◆ Problem to solve: Print every one of the following items again, word for word and in the same order.

-- START --

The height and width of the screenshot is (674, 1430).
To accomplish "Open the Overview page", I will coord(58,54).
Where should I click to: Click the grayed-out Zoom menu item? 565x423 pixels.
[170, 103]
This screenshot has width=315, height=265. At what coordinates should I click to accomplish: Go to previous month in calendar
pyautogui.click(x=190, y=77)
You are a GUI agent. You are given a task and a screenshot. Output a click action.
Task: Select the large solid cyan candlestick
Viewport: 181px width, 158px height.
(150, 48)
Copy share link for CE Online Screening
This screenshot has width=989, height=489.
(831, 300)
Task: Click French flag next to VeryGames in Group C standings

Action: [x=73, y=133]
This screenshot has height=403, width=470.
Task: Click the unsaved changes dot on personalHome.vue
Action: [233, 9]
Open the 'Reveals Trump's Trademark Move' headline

-- END --

◆ Response to this exercise:
The height and width of the screenshot is (674, 1430).
To accomplish "Open the Overview page", I will coord(58,54).
Where should I click to: Click the grayed-out Zoom menu item? 565x423 pixels.
[170, 103]
This screenshot has width=315, height=265. At what coordinates should I click to accomplish: Go to previous month in calendar
pyautogui.click(x=190, y=77)
You are a GUI agent. You are given a task and a screenshot. Output a click action.
Task: Select the large solid cyan candlestick
Viewport: 181px width, 158px height.
(150, 48)
Copy share link for CE Online Screening
This screenshot has width=989, height=489.
(831, 300)
Task: Click French flag next to VeryGames in Group C standings

Action: [x=73, y=133]
This screenshot has height=403, width=470.
Task: Click the unsaved changes dot on personalHome.vue
Action: [233, 9]
Open the 'Reveals Trump's Trademark Move' headline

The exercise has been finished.